Jumat, 29 Oktober 2021

FTSE 100 rallies with a little help from Lloyds Banking and Barclays - Proactive Investors UK

  • FTSE 100 falls 38 points to 7,212
  • House purchase mortgage approvals in September fell to 72,600 from 74,200 in August
  • Net mortgage lending rose to £9.5bn in September, up from £4.4bn in August,

11.35am: Mortgage approvals dip in September

House purchase mortgage approvals in September fell to 72,600 from 74,200 in August, according to the Bank of England.

The consensus forecast had been for a figure of 71,000.

Net consumer credit rose by £0.2bn, in line with its six-month average but below the consensus forecast of £0.5bn.

Households' total liquid assets, i.e. their deposits with banks and building societies, as well as cash stored in National Savings and Investment accounts etc., rose by £9.4bn in September, down marginally from the £9.9bn increase in August.

There was clearly an impact from buyers racing to complete their purchases before the stamp duty threshold returned to its normal level at the start of October, suggested Martin Beck, the senior economic advisor to the EY ITEM Club.

“The lending data has made clear that the stamp duty holiday has been highly distortionary, causing transactions to be brought forwards and being a major factor behind the frothiness in prices over the past year. The flip side is likely to be a softening in demand over the coming months and a slowdown in house price inflation, or even a modest decline in prices. September’s 14-month low for mortgage approvals suggests this process is already underway,” Beck suggested.

“Net unsecured lending fell back to £0.2bn in September, following a sizeable net repayment of non-credit card debt. With gross unsecured lending still 10% down on its pre-pandemic level and increases in household deposits remaining high, consumers’ appetite to spend using credit clearly remains diminished. If the consumer recovery is to remain on track, this situation will have to change.

- **Supplied data**:
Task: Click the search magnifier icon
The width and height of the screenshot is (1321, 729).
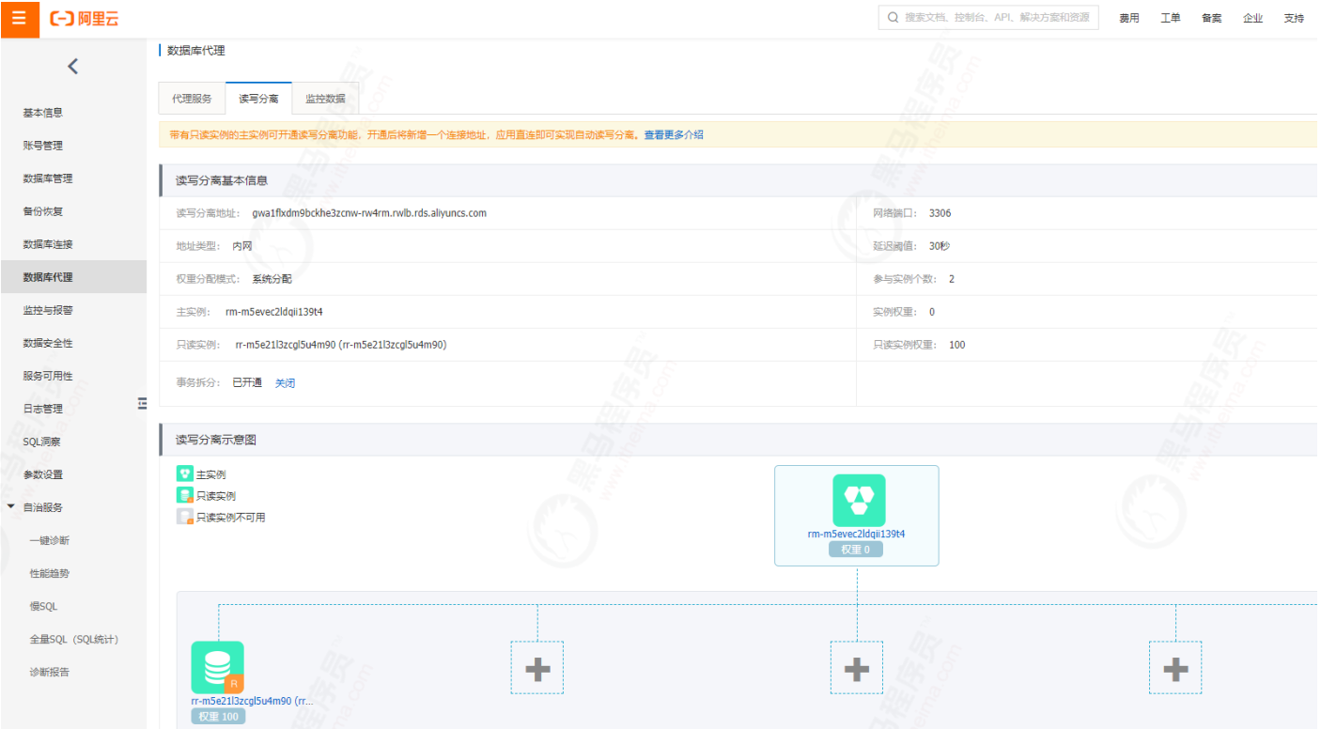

- **Brief 1**: List every distinct amount in pounds sterling that appears in the FTSE 100 market report.
- **Brief 2**: Carry on the FTSE 100 market report from its final sentence.

- **Written response 1**: £9.5bn, £4.4bn, £0.2bn, £0.5bn, £9.4bn, £9.9bn

- **Written response 2**:
““Real incomes face a range of headwinds over the months ahead, including high inflation, a fiscal squeeze, and the likelihood of higher debt servicing costs. So, the consumer recovery will become increasingly reliant on households’ appetite for borrowing increasing, and on some of the ‘excess’ savings accumulated over the past 18 months being spent,” Beck concluded.

The FTSE 100 was down 38 points *0.5%) at 7,212.

10.40am: As if we needed telling ... air travel plummeted in the second quarter

The second quarter of 2021 seems a long time ago now, especially in view of the findings of the International Passenger Survey published today by the Office of National Statistics (ONS).

Overseas residents made 277,000 visits by air to the UK in the second quarter, which was 97% fewer than in the same quarter of (pre-pandemic) 2019.

UK residents made 1 million visits abroad by air in the quarter, down 95% on two years earlier.

Overseas residents spent £386 million on their visits to the UK, down 94% on two years before while UK residents spent £1,122mln on visits abroad (-93%).

9.45am: Banks in demand (with one obvious exception)

The Footsie has rallied a little to regain the ground above 7,200 thanks largely to enthusiasm for banking stocks – with one notable exception.

London’s index of heavyweight shares is down 30 points (0.4%) at 7,220.

While investors continue to prod shares of NatWest Group PLC (LSE:NWG) with a bargepole – the shares are now off 4.0% - they seem a lot keener on Standard Chartered PLC (LSE:STAN), Lloyds Banking Group PLC (LSE:LLOY) and Barclays PLC (LSE:BARC), all of which are up by around 1%.

BP PLC (LSE:BP.), up 0.4%, is another stock doing its bit to pare the index’s losses, as the price of oil continues to head north.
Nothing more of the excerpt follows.